De ervaren terreinwagen ZIL-136 werd parallel getest met verschillende andere experimentele ultrahoge terreinwagens en hielp het bestaande plaatje aan te vullen. In de praktijk heeft het de potentie van een drieassig onderstel met starre wielen met lagedrukbanden bewezen. Bovendien demonstreerde deze machine de fundamentele mogelijkheid om een transmissiesysteem aan boord te gebruiken, maar er werd vastgesteld dat het bestaande ontwerp niet zonder gebreken is en daarom bepaalde verbeteringen behoeft. Ten slotte werd de mogelijkheid getoond om al dergelijke ideeën en oplossingen te gebruiken bij het creëren van een volwaardig voertuig voor de krijgsmacht of de nationale economie.

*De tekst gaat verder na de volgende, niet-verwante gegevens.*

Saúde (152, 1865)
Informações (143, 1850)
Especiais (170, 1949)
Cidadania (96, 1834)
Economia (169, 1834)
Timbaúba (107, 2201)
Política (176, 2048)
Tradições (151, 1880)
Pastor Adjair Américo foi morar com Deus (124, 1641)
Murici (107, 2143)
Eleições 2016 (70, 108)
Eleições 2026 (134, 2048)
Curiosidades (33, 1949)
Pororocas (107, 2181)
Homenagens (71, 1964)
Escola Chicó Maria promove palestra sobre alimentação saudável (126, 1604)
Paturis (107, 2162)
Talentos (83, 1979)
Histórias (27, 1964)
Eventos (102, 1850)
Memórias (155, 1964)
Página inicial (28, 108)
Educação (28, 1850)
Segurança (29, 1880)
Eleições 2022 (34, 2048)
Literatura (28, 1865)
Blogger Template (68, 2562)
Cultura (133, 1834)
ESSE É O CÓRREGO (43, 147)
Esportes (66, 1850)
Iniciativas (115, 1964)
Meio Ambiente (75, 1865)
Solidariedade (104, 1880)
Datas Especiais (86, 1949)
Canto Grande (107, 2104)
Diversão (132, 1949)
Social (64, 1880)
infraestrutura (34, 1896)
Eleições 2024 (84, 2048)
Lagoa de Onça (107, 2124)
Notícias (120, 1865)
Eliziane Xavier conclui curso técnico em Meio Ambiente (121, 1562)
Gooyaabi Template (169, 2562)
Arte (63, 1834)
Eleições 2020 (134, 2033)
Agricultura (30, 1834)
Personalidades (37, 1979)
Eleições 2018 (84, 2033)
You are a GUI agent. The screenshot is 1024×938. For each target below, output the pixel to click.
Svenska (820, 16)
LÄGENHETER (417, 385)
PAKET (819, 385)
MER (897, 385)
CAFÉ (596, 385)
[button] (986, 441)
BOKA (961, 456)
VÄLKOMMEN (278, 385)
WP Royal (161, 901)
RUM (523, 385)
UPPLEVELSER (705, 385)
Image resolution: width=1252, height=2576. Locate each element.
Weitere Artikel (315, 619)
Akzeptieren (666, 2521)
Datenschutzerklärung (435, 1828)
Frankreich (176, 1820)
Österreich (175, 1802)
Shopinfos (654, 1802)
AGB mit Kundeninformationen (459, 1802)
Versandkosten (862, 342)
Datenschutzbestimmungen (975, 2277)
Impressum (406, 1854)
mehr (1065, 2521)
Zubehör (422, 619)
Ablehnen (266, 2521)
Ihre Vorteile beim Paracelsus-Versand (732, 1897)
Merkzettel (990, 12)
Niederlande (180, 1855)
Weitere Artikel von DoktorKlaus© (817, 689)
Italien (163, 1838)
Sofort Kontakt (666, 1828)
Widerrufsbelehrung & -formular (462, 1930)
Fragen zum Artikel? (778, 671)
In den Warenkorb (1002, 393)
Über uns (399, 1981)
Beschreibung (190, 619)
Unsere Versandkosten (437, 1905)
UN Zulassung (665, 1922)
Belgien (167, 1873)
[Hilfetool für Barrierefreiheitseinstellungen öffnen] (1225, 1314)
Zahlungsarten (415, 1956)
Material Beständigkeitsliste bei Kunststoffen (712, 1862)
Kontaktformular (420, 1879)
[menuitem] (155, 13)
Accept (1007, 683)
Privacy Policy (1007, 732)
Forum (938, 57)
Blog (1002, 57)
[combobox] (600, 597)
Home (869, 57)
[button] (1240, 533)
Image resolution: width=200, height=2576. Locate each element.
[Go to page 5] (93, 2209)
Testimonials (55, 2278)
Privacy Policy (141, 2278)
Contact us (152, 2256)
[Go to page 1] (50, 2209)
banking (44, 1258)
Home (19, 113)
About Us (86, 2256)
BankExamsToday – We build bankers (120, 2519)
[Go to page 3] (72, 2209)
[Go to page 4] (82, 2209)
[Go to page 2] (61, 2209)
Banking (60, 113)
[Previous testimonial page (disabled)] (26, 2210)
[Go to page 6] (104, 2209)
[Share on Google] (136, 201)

Alle werkzaamheden aan het ZIL-136 terreinwagenproject waren uiterlijk medio 1957 voltooid. Het prototype is getest en hielp bij het verzamelen van de benodigde data, waarna het vrijwel overbodig was. Na afronding van de tests werd het unieke prototype naar de parkeerplaats gestuurd. Later werd blijkbaar de enige gebouwde ZIL-136 als onnodig gedemonteerd. Het metaal kon gaan smelten en de aanduiding van het project ging al snel over op een veelbelovende dieselmotor.
Het enige gebouwde ervaren terreinwagen ZIL-136 werd kort na het voltooien van de tests gedemonteerd. Desondanks zijn de ervaringen en conclusies die zijn opgedaan tijdens het ontwikkelen en testen van deze machine niet verdwenen en in de zeer nabije toekomst toegepast in nieuwe projecten. Op dat moment werkte SKB ZIL aan verschillende modellen van veelbelovende technologie met uitstekende prestaties in het hele land tegelijk, en sommigen van hen "erfden" bepaalde kenmerken van de experimentele ZIL-136.